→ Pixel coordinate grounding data
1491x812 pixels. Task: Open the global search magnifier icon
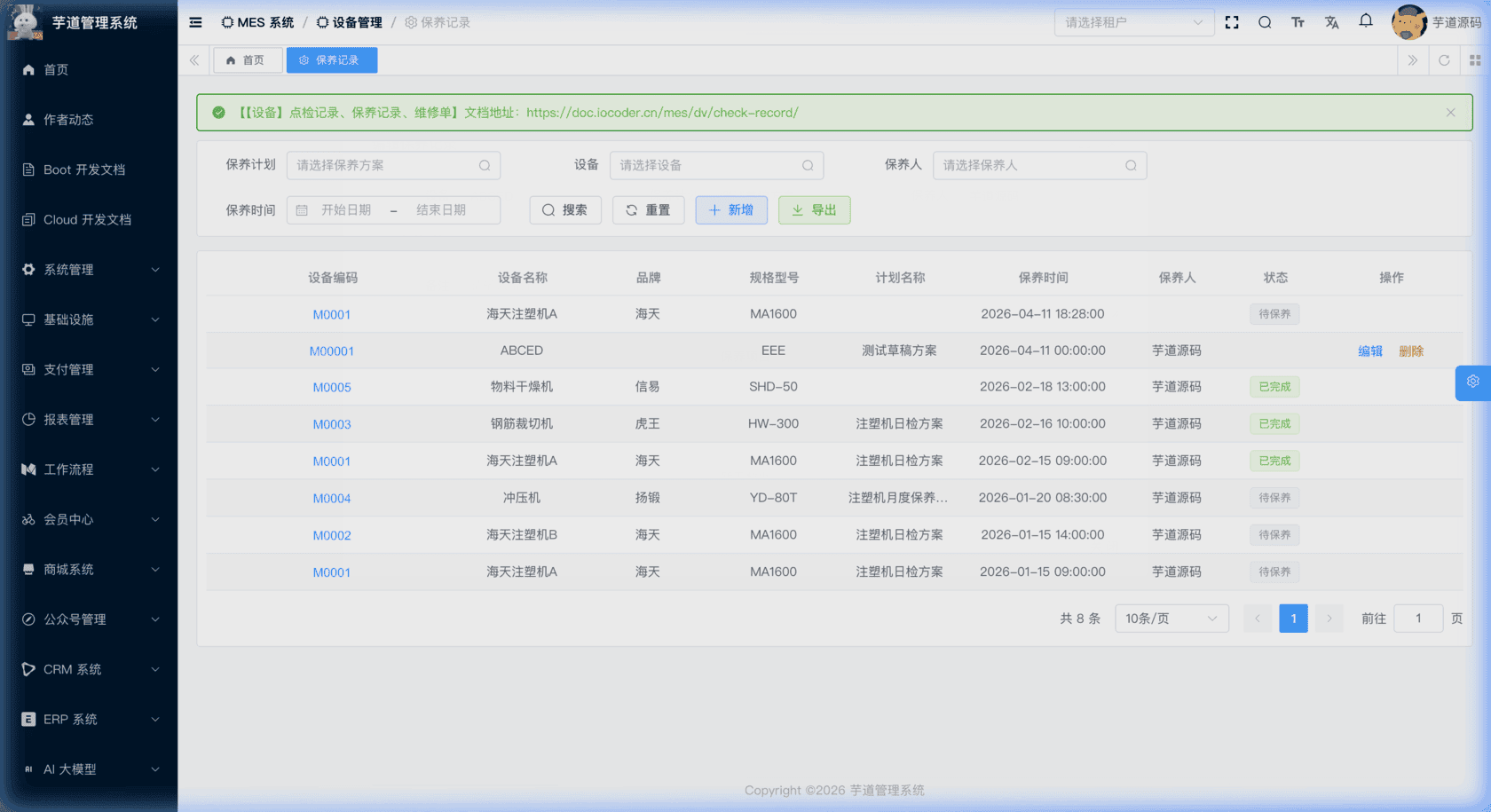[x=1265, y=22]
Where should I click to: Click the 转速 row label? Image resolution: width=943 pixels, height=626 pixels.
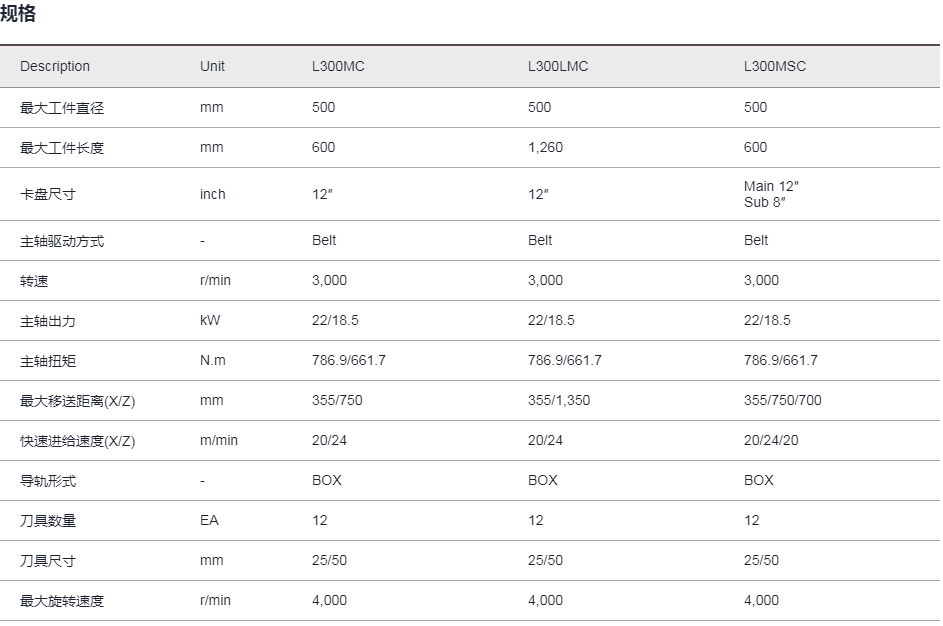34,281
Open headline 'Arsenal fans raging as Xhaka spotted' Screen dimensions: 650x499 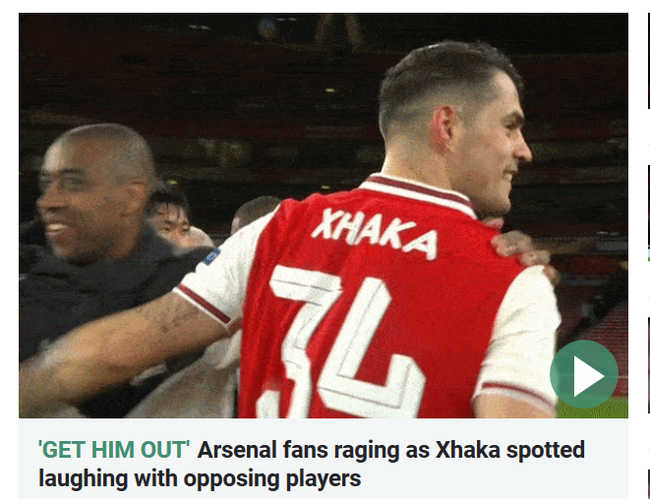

→ What you will do
Copy the data exactly. Pictures do not belong in the copy.

→ Expected answer
1491x812 pixels. Task: Open the global search magnifier icon
[x=1265, y=22]
Where should I click to: Click the 转速 row label? Image resolution: width=943 pixels, height=626 pixels.
34,281
Open headline 'Arsenal fans raging as Xhaka spotted' Screen dimensions: 650x499 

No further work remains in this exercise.